▶ **What is required**:
Could you rewrite everything from the line containing "You are a computer-use agent." down to the end of the data, swapping "access control" for "permissions" and keeping everything else the same? Leave the pictures out of your answer.

▶ **Items**:

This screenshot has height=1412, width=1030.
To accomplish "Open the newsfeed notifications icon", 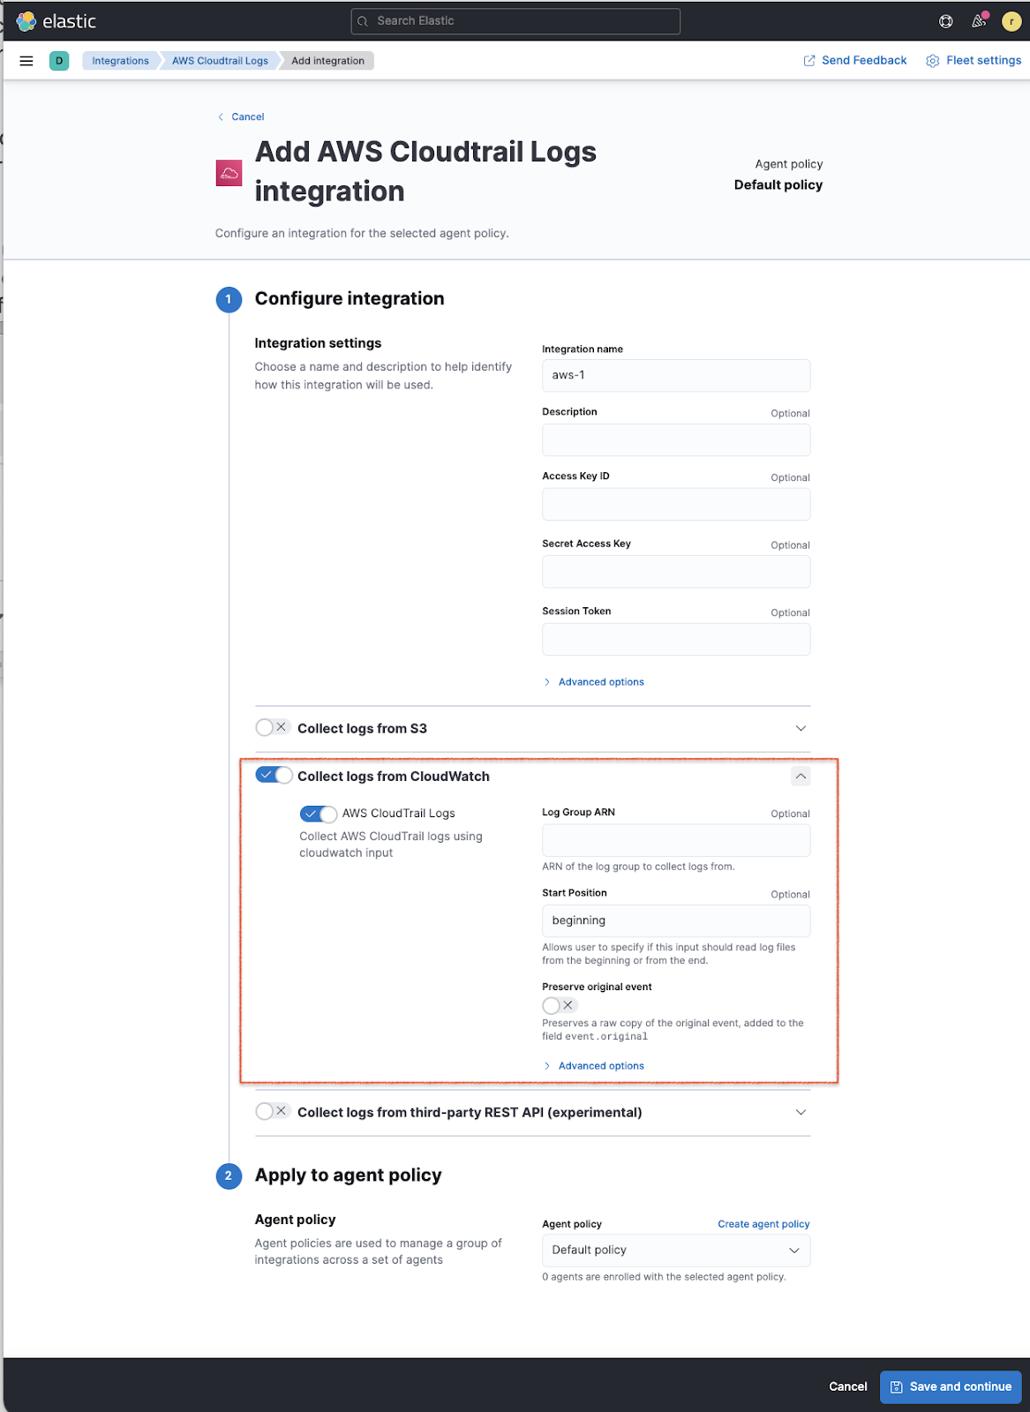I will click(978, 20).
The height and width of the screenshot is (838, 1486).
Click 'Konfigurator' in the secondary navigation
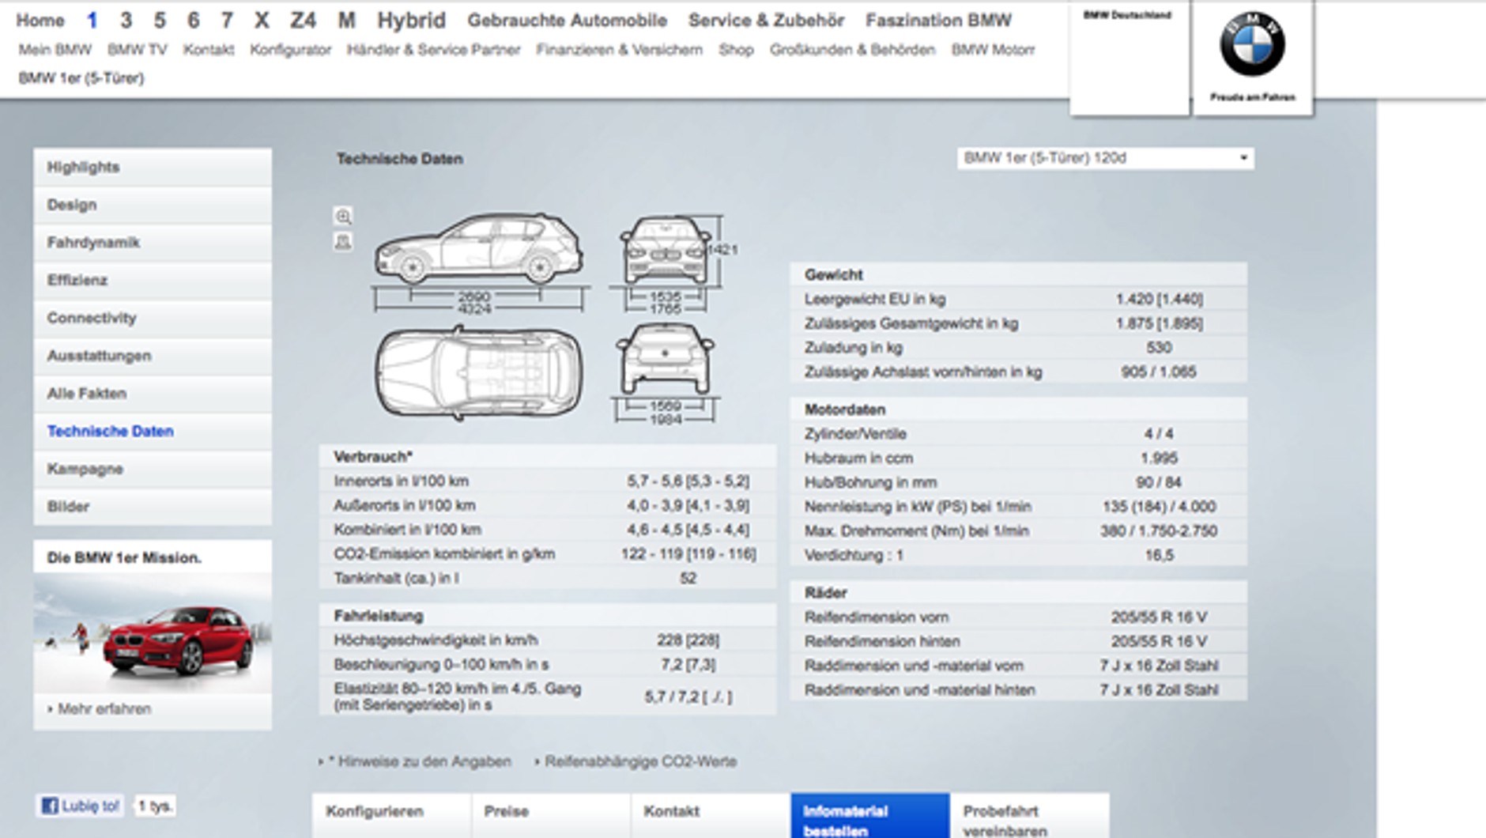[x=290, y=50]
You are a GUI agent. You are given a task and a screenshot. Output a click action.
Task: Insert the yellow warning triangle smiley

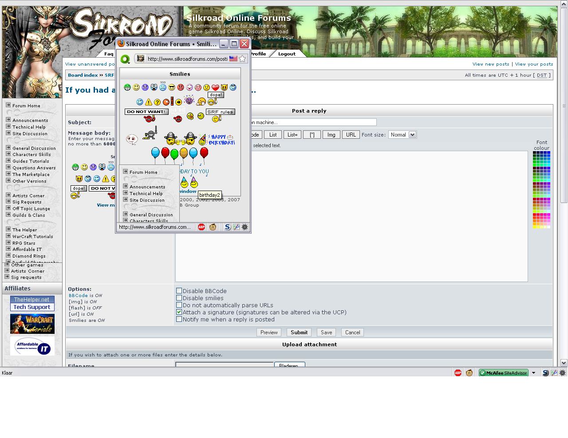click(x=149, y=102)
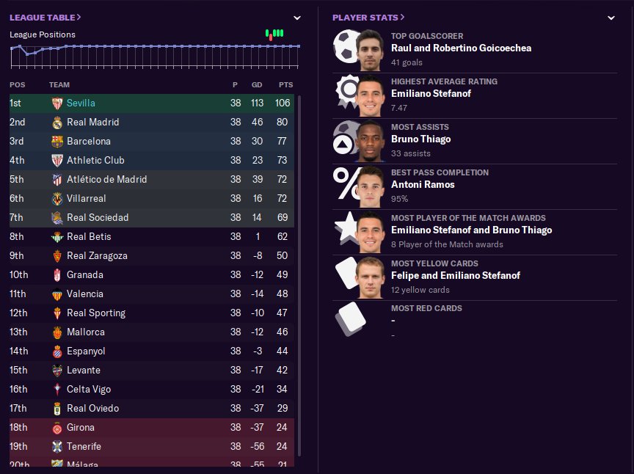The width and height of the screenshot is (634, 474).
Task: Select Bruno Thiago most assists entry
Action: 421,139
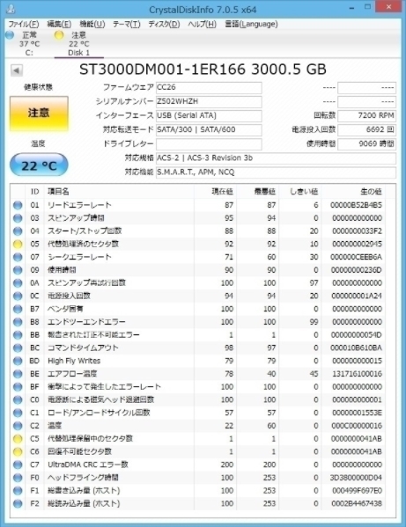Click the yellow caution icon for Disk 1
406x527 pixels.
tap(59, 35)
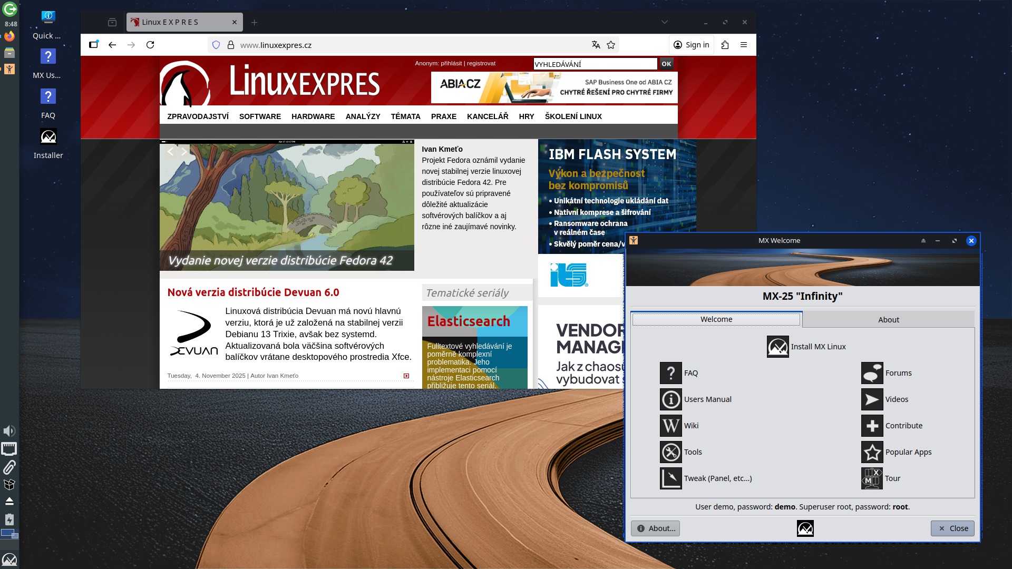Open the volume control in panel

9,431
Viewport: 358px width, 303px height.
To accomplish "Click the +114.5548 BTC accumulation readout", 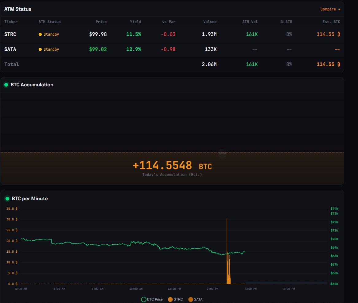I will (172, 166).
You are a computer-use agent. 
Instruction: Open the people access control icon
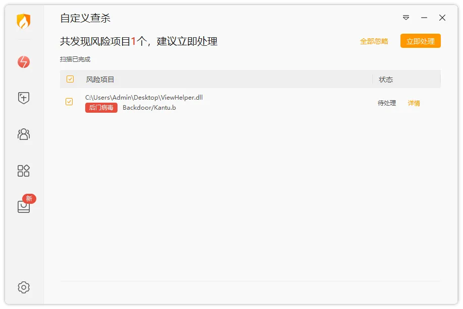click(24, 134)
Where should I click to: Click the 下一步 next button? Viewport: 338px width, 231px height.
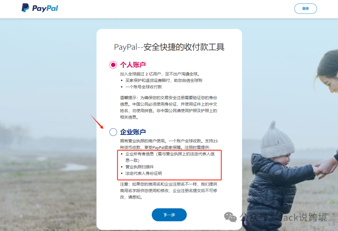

▶ **Solution for this exercise**:
You are a computer-use agent. 
Instruction: Open the people permissions icon
click(24, 134)
Where should I click to: Click the 下一步 next button? Viewport: 338px width, 231px height.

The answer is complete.